“Although some people have the impression that I 3-D print whole collections, I would estimate that 80 percent of everything we make is by hand,” Iris van Herpen said . Van Herpen started her line 10 years ago with almost completely handmade clothing—she didn’t even own a sewing machine!—but was also the first to experiment with 3-D printing on the major runways. Her Fall ’17 Couture collection, shown in Paris on Monday, featured some of her most stunning 3-D-printed creations yet, including a few looks that toed the line between fashion and sculpture. Look 18, the Aeriform dress, was signature Van Herpen in its combination of high-tech innovation and incredible lightness—but you’ll be surprised to learn that it actually wasn’t 3-D printed. Here, she tells us the story behind the piece and what went into making it.
“Developing the material of the Aeriform dress was a process that took six months of trial and error with the architect Philip Beesley and his studio,” Van Herpen explains. “We tried 3-D printing for this dress and made printed molds to cast this pattern, but I wasn’t satisfied with the way it moved. So we stopped the 3-D printing and instead, we [decided to] laser cut the superfine metal [instead], which we then manipulated into half-sphere domes by hand. Because of this, I could create lots of volume and movement without the weight. After that, the domes were attached through heat-shrinking tubes and some bits were adjusted and fine-tuned with needle and thread. There is also silk tulle lining the inside, and to make it look seamless, the lining was hand-stitched from eight layers of tulle in a gradation.”

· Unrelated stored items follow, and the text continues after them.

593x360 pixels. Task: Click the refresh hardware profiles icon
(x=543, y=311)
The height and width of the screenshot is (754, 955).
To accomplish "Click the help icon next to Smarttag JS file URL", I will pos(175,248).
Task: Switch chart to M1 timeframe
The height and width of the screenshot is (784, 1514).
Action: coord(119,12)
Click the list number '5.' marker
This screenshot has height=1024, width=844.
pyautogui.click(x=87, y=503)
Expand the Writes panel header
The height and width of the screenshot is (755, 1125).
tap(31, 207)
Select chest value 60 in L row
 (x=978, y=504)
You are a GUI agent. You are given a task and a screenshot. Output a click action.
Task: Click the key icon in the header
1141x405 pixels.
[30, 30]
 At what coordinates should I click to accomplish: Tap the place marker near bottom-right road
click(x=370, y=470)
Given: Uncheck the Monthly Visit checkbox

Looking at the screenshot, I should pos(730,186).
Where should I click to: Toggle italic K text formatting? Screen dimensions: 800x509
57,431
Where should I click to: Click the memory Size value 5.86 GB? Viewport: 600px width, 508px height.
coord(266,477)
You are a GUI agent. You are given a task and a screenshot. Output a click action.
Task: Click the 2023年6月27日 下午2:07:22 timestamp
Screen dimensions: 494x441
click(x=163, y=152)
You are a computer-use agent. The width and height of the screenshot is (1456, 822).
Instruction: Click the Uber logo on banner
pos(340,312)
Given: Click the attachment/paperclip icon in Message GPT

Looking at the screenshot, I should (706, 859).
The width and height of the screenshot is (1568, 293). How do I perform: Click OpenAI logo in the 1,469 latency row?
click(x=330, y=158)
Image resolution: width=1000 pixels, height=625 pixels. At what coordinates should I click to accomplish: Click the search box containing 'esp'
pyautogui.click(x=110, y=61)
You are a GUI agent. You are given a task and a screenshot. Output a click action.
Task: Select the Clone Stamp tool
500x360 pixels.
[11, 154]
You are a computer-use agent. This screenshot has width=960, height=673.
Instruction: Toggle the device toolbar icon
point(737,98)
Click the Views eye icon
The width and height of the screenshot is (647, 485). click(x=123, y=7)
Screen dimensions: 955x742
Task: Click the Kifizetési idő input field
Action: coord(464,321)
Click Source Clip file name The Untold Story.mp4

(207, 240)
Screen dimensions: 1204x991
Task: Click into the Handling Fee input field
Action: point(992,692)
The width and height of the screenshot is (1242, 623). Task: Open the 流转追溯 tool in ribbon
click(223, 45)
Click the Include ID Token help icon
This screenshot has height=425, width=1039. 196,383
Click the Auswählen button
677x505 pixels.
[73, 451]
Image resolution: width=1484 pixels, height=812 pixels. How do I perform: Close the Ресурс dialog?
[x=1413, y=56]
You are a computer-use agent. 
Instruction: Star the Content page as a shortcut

At first glance, those “feathery light” metal domes resemble roses, which ties in with Van Herpen’s other main inspiration: nature. “For this whole collection, I was inspired by the work of the Danish artists Between Music,” she says. “Their liquid voices and the subsonic darkness have overwhelmed me. I dove into the contrasts between water and air, between inside and outside, between darkness and lightness. So air and water are reflected in the volumes, ripple patterning, and translucent layering in the collection,” she continues. “If you look at this dress in motion, you see delicate domes in the biomorphic texture, which I see as bubbles of air. And when you look at how the material reflects light—both white and black—it’s like water rippling.”